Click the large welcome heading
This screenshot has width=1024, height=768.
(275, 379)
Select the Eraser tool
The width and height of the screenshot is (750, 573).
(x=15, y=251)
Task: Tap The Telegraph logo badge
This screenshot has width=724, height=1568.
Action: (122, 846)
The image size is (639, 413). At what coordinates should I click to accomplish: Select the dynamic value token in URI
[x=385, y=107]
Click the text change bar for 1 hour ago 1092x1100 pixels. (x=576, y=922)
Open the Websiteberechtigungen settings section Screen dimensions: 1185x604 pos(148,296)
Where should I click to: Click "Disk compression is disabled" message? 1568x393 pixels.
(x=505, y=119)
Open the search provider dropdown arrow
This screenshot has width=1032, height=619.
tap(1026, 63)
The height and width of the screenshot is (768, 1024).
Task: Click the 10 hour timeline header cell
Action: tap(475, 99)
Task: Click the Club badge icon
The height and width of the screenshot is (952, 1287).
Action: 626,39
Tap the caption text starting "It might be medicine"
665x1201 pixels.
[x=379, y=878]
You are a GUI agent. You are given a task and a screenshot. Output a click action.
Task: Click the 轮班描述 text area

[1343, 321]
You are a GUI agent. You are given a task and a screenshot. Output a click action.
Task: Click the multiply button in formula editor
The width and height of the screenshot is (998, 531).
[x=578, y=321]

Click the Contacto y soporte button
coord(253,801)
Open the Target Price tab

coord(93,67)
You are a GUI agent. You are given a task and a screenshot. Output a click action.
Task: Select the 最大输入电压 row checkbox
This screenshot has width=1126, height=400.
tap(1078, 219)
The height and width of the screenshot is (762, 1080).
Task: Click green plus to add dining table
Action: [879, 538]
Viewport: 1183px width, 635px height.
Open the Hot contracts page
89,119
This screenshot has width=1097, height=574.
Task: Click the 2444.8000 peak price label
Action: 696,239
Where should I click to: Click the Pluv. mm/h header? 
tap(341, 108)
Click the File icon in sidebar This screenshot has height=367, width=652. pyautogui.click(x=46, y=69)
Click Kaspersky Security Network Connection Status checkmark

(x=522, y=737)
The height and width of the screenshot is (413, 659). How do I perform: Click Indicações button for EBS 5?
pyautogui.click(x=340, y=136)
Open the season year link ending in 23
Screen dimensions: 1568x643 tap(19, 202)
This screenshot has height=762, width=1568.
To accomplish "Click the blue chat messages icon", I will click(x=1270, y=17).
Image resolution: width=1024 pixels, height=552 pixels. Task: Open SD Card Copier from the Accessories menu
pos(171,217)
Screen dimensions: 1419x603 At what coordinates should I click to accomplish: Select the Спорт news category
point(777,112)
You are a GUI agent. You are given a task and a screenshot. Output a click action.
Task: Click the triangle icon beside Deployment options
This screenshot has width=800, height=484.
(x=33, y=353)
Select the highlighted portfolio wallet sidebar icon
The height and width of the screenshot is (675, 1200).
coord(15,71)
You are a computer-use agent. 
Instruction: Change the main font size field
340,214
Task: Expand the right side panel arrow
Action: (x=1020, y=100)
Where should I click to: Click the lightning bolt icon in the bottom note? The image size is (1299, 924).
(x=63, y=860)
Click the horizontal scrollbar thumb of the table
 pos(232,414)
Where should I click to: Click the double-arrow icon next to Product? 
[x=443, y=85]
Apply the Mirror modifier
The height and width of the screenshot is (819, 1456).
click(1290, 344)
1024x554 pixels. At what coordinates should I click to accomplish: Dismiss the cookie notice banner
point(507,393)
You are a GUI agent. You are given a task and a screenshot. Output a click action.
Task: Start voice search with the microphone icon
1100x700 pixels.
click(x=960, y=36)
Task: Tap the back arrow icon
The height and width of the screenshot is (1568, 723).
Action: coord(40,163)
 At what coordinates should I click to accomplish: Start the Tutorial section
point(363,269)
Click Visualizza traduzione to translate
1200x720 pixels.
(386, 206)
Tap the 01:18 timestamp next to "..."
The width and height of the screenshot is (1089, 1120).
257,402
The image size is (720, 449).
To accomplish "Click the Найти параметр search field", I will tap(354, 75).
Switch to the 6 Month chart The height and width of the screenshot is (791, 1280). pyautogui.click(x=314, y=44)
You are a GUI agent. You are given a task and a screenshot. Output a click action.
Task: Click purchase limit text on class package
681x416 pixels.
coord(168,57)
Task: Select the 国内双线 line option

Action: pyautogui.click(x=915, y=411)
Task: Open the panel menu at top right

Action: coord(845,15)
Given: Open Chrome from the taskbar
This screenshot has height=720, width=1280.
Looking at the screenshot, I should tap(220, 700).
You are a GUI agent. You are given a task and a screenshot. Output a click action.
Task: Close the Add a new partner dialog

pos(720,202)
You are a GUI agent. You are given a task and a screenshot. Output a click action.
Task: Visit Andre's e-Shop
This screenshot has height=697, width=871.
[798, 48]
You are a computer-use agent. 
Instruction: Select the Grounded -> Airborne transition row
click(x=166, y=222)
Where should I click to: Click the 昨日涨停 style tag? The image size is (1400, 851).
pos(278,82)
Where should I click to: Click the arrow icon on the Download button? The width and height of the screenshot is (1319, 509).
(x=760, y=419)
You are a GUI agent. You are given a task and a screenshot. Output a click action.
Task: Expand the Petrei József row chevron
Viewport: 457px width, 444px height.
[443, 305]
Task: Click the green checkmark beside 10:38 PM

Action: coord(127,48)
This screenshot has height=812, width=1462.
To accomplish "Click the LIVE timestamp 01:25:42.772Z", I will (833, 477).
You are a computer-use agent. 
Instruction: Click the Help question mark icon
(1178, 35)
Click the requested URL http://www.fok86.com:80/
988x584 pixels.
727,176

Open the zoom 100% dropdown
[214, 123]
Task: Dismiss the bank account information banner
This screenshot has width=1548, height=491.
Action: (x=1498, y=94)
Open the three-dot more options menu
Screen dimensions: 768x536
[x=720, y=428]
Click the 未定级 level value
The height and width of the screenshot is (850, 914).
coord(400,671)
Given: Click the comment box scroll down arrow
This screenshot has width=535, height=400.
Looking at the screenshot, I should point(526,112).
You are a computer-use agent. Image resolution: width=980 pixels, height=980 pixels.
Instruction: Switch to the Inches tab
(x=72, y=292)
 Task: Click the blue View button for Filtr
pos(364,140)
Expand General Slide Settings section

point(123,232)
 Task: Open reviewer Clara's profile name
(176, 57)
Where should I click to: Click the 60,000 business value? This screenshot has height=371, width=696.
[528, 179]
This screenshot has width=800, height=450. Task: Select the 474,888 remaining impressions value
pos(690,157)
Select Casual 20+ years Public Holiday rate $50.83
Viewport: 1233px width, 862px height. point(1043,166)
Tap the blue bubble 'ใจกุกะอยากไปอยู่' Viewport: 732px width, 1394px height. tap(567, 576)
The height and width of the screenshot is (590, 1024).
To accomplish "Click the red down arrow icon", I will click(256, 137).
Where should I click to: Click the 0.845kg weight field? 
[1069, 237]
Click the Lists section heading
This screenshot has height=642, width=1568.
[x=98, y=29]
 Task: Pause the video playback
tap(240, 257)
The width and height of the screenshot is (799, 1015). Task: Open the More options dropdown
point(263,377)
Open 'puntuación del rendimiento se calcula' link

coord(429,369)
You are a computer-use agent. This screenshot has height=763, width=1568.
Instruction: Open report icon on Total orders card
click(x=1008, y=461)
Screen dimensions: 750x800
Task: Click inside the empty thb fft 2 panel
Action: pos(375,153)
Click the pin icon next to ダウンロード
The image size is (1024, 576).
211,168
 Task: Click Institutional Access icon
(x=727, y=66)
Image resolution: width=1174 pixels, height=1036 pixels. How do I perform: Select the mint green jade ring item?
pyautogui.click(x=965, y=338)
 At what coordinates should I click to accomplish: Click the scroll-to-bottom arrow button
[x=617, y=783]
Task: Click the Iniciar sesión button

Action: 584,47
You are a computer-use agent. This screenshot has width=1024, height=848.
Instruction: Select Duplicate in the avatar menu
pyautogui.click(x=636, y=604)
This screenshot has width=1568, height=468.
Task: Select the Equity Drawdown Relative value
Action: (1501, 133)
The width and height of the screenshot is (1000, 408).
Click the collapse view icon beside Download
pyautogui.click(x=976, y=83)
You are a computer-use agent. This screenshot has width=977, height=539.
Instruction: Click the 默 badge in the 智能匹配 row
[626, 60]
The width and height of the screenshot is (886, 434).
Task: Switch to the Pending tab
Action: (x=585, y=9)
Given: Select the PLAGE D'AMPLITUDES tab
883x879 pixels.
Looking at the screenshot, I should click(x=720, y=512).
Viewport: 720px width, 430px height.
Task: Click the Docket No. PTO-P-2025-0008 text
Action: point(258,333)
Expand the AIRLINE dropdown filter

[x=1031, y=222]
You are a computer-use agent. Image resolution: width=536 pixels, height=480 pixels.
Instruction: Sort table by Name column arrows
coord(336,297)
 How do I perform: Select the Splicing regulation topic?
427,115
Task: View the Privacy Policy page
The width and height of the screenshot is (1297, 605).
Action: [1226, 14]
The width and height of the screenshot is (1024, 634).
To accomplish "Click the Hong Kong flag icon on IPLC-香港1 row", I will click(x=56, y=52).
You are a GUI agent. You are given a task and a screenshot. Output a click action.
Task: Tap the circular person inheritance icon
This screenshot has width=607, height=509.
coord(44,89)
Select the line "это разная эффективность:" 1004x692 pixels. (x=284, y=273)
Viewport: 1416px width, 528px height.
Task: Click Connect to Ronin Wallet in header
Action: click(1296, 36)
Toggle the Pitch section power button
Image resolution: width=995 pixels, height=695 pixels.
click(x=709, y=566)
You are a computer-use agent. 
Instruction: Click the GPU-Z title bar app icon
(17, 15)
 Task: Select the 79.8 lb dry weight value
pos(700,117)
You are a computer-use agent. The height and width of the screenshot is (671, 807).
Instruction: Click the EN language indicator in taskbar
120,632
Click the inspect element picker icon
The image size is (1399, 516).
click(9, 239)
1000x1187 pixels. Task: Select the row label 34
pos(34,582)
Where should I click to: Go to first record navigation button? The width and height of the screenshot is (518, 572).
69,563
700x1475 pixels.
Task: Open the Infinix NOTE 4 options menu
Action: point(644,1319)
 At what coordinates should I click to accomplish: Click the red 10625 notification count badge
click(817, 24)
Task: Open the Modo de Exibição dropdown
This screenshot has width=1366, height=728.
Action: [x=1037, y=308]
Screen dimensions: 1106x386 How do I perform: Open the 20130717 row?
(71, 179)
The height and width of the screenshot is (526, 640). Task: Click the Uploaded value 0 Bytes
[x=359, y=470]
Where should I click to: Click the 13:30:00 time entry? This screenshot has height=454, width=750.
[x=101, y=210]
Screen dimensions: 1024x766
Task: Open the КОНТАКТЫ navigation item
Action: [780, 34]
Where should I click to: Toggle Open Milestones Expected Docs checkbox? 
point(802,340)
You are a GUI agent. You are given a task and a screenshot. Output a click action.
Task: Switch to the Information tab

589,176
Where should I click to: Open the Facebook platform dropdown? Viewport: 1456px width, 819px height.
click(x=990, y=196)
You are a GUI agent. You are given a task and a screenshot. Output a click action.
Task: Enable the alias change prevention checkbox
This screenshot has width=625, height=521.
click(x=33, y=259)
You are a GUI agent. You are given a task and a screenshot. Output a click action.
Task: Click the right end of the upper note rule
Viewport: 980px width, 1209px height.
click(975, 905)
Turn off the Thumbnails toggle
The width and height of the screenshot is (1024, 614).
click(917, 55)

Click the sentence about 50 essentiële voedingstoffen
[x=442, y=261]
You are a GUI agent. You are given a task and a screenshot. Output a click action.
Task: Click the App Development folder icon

◆ ◆ ◆ ◆ ◆ ◆ ◆

Write down how many lines in this listing contain the word "heading"; the number is the whole answer.

§ **Written solution**: 2